Worth-Learning!

Worth-Learning!

Students want to know what they are learning and why it is useful to learn these things. It motivates students when they can link the knowledge they have learned to their own living environment. It has been found that students retain information much better if they perceive it as valuable.

Another advantage is that students develop better and more complete knowledge about a subject whose lessons they find fun, interesting, useful and important.

What is engagement, and how can you recognize it in the classroom? I quote: the Glossary of Education Reform “Engagement is the degree of attention, curiosity, optimism, and passion students display when they learn or are taught.”

An engaged student will make a clear effort to learn, take an active interest in the subject, and do their best to understand the subject. This learning goes beyond what is expected of them, for example, passing an exam or completing an assignment.

A disengaged student has lack of motivation, lack of interest in the material, limited participation in class activities.

Active learning focuses on involving students in the learning process through meaningful activities that help them to really think about what they are doing and why they are doing it. The idea is to give students the opportunity to really participate in the lessons. If you start from the investigative attitude of the children, you will automatically connect to their world of experience, and you will achieve fundamental learning more quickly. Conversely, you can stimulate curiosity by making an activity meaningful for the children.

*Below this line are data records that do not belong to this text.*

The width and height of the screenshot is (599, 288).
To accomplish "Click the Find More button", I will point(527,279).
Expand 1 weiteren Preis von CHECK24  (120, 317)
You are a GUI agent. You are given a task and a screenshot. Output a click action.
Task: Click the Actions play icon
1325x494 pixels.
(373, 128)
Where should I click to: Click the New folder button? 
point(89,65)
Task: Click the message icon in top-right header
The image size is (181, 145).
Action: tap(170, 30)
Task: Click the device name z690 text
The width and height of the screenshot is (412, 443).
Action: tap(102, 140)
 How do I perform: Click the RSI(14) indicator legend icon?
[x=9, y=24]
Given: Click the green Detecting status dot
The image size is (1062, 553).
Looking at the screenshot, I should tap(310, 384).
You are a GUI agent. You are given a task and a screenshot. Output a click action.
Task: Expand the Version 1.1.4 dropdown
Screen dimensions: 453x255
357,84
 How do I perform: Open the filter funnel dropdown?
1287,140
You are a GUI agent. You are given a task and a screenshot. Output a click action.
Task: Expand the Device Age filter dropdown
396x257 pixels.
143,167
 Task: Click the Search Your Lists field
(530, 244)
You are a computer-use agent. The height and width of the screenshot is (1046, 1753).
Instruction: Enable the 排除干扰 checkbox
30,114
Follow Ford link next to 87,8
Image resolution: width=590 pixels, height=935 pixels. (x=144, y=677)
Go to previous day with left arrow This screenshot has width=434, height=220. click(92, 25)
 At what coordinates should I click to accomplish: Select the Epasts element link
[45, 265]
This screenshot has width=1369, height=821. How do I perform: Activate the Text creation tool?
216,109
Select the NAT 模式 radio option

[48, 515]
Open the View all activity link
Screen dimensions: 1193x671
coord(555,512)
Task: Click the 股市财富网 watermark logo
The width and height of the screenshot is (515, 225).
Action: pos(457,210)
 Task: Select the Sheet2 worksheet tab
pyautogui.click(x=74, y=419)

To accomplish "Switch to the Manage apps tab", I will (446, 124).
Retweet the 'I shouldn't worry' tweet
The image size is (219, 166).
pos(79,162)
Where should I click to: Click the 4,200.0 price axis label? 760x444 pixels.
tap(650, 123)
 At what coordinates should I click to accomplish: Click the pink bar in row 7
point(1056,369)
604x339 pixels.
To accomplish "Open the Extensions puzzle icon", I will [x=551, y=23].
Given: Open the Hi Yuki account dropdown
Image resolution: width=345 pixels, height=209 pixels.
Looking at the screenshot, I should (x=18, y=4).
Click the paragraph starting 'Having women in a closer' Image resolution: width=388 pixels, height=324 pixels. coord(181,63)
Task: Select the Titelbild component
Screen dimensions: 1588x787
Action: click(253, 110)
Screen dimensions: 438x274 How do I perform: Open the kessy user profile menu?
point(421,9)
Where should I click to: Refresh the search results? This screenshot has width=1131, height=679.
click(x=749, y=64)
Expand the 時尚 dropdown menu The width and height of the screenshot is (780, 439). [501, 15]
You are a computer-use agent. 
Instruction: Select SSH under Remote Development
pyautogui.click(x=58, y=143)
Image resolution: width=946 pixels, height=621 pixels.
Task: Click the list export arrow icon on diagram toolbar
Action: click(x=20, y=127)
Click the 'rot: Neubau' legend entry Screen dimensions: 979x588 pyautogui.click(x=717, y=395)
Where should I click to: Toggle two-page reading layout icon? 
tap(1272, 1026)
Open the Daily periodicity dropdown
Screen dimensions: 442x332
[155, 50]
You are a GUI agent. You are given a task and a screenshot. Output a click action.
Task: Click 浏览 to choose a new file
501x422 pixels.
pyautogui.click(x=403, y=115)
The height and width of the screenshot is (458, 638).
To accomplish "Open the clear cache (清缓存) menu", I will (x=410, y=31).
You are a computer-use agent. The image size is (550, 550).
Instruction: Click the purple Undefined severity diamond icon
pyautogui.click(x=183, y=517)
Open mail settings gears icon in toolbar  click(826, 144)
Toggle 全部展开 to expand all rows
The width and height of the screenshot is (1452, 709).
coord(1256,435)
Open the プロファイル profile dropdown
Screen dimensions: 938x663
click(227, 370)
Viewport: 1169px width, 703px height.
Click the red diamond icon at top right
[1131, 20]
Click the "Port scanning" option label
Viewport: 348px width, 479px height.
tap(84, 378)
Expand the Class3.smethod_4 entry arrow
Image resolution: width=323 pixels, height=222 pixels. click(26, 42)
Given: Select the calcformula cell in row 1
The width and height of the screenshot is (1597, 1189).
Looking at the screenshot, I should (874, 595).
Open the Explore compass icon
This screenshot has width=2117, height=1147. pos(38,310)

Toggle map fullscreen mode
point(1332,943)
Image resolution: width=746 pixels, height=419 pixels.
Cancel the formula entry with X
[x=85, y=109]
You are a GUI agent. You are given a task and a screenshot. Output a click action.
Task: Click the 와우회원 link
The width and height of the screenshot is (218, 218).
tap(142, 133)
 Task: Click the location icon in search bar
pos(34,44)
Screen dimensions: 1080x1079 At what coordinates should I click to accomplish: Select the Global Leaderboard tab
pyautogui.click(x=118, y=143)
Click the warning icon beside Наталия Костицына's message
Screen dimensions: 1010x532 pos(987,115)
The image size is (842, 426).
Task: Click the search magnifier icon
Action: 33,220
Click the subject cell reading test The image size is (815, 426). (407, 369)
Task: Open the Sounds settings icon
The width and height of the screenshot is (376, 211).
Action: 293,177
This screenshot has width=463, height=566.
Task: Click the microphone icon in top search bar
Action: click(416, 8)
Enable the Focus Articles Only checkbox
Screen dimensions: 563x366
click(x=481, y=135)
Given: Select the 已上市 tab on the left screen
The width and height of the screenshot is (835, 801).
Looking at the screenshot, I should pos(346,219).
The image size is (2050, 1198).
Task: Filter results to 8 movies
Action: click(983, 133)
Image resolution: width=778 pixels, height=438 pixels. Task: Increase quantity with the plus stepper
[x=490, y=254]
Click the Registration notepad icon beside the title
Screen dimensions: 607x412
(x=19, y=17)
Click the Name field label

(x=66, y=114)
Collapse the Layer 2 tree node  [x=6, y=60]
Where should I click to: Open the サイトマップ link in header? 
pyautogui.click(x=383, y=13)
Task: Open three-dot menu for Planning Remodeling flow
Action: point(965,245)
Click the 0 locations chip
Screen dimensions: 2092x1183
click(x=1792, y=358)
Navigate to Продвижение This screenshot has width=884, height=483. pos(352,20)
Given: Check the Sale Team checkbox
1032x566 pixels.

Inquiry-based and design-based learning can be seen as 'learning strategies in which students develop their understanding of certain concepts together as researchers or designers'

Inquiry learning starts from a question, design learning from a problem. Inquiry-based and design-based learning leads to a search for an answer or a solution.

They are often more involved in activities in which they can take the initiative themselves, for example when they formulate (research) questions, come up with a solution or draw up a plan of action.

Through inquiry-based and design-based learning, children come into contact with other ways of acquiring knowledge. They experience what it is like to conduct research and what it is like to come to new knowledge and insights themselves and with others. Discovering that this is possible, that you can do this yourself and then automatically have new questions, is important. Children develop an investigative attitude, research and design skills and higher thinking skills. They learn certain knowledge concepts and can practice certain language and math topics in a concrete situation.

An investigative attitude consists of six components: wanting to know, wanting to understand, being innovative, being critical, wanting to share and wanting to achieve. By doing different types of investigative and designing activities, you can stimulate these attitudes.

Examples of research skills are: experimenting, observing, organizing, recording results, posing a researchable question and devising a research design.

Examples of design skills are, for example: designing, making and testing something, observing, recording results, and coming up with requirements that a solution must meet.

In both types of activities, children are involved in reasoning, drawing conclusions and presenting. This also includes certain ways of thinking, for example: thinking in terms of cause and effect, thinking in terms of continuity and change, thinking in patterns. The skills are addressed in different phases of an investigative or designing activity.